Set up your own instance of Jitsi
The whole process below took me 3 hours.
Set up a Virtual Private Server (VPS)
Set up a Virtual Private Server (VPS). I picked Debian 12 operating system for the VPS.
Next step is to set up a SSH connection between our laptop and the VPS.
Generate a SSH key pair and set up a SSH connection
Follow the instruction from: https://landchad.net/sshkeys/
Install Uncomplicated Firewall on your VPS
Uncomplicated Firewall (UFW) is a front-facing program for the more involved
iptablesfirewall program installed in most GNU/Linux distributions. We can use UFW to restrict machines on the internet to only access the services (SSH, websites etc) you want them to, but it can also be used to prevent programs on the computer itself from accessing parts of the internet it shouldn’t.
Follow the instruction from the sections “How to get it” and “First-Time Setup” from: https://landchad.net/ufw/
Update the operating system on your VPS:
# apt update # apt upgrade
Point subdomain to the VPS
Set up the DNS for meet.domain.com (e.g. mine is meet.yctct.com) to point to the IP address of the VPS. Follow the instructions from Jitsi’s guide
Install required packages and repository updates
Install the required packages and repository updates:
# apt install gpg apt-transport-https nginx python3-certbot-nginx curl
Set up the Fully Qualified Domain Name (FQDN)
Follow the instruction on Jitsi’s guide.
Add Prosody and Jitsi package repository
Add the Prosody package repository. Copy the command from Jitsi’s guide That is if you want to restrict access to your instance. I personally don’t restrict access but I installed it for eventual use.
Add the Jitsi package repository. Copy the command from Jitsi’s guide
Configure the firewall with UFW
We installed UFW earlier.
Open required ports with UFW. Run:
# ufw allow 80/tcp # ufw allow 443/tcp # ufw allow 10000/udp # ufw allow 22/tcp # ufw allow 3478/udp # ufw allow 5349/tcp # ufw enable
# ufw status verbose
Generate a SSL certificate for your subdomain
# certbot --nginx certonly -d meet.domain.com --register-unsafely-without-email
I read from Landchad that the command will ask for an email address email. Landchad explains why: “this is so when the certificates need to be renewed in three months, you will get an email about it.” However, Landchad writes that we don’t need to give an email address. We can renew the certificate from the command line, and then automate renewal. The instructions to do so are in the section titled “Setting up certificate renewal” on the page: https://landchad.net/basic/certbot/
# apt install jitsi-meet
The install set up differs from the instructions give in the Jitsi’s guide we generated our own certificate. Thus I will paraphrase the instructions from Landchad below.

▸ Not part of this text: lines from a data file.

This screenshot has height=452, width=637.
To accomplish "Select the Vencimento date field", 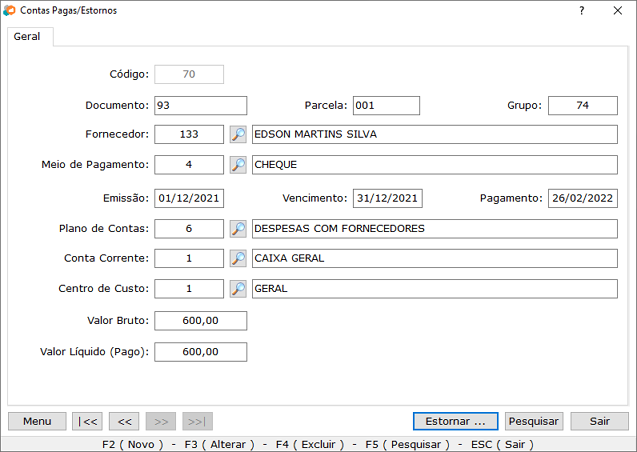I will [x=387, y=198].
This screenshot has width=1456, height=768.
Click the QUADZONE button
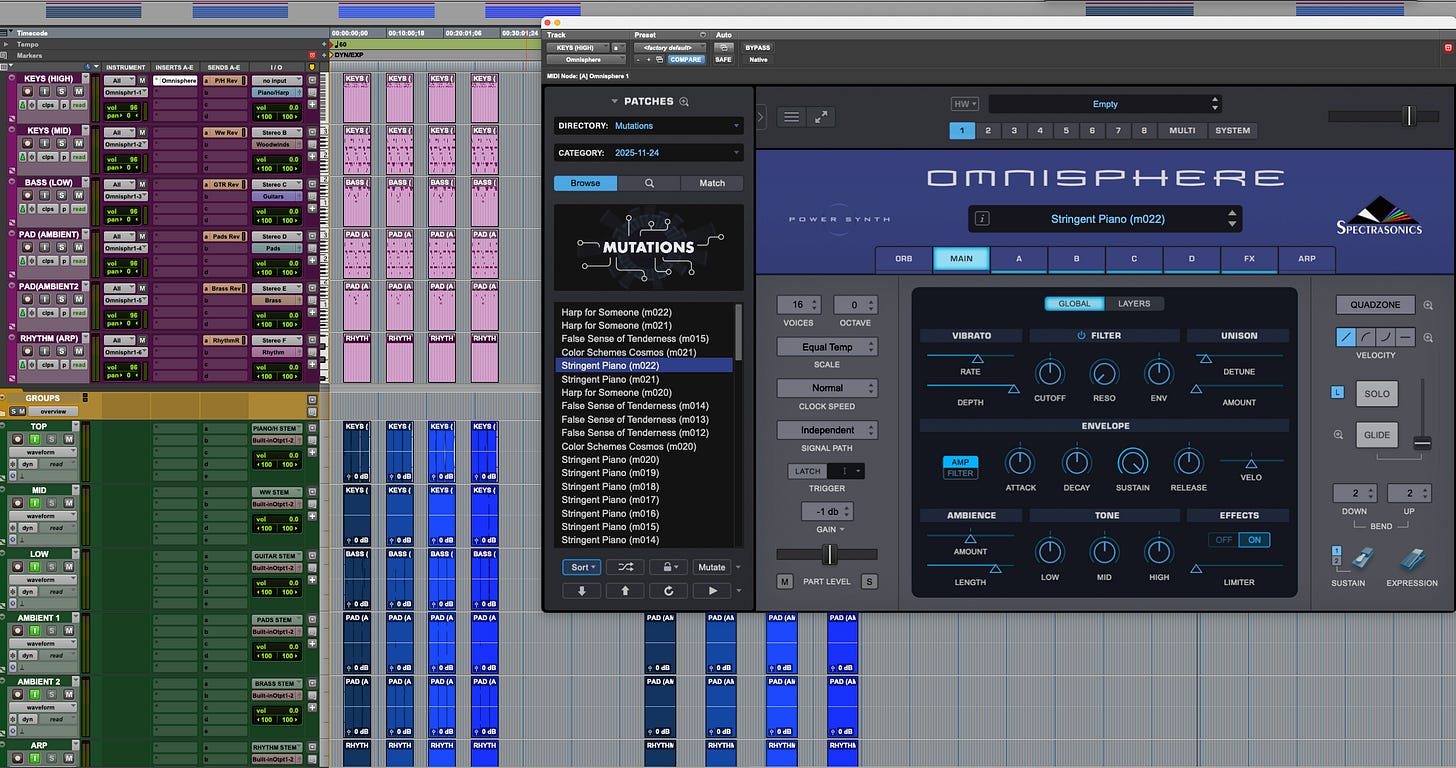coord(1375,305)
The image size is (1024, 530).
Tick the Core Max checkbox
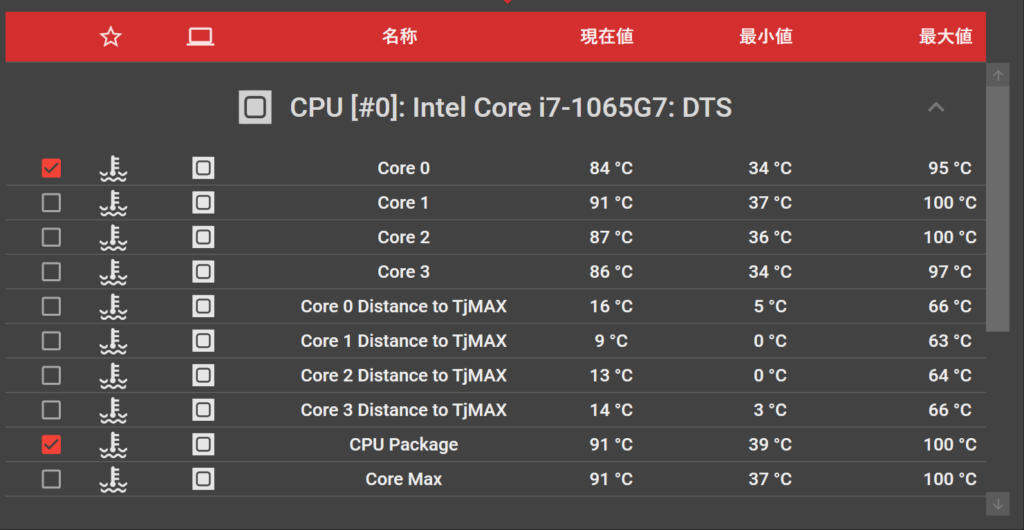51,479

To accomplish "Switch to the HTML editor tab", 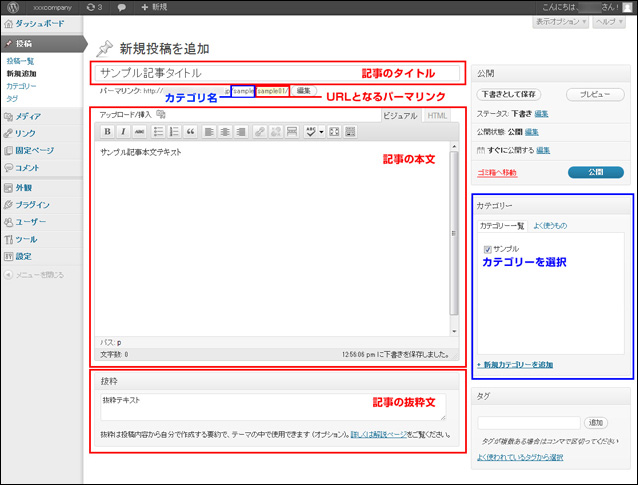I will 436,116.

First, the interface will ask for the subdomain: i.e. meet.domain.com. Then, select:
I want to use my own certificate and input the paths to the certification key and the cert files which you should find further up in the shell where we generated a SSL certification, i.e. /etc/letsencrypt/live/meet.example.org/privkey.pem and /etc/letsencrypt/live/meet.example.org/fullchain.pem, respectively.
We are done.
Go to your subdomain. Your instance of Jitsi should be up and running.
I had one issue when I first tried to start a call: one participant would get disconnected as soon as the other join. The interface of Jitsi would print “You’ve been disconnected” on the screen.
I found on the forum of Jitsi a user with a similar issue who wrote that Jitsi worked fine after he ran:
# systemctl restart prosody # systemctl restart jicofo # systemctl restart jitsi-videobridge2 # systemctl restart nginx
This also worked for me.
See debugging tips from Jitsi if you have issues.
To uninstall Jitsi, copy the command from Jitsi’s guide.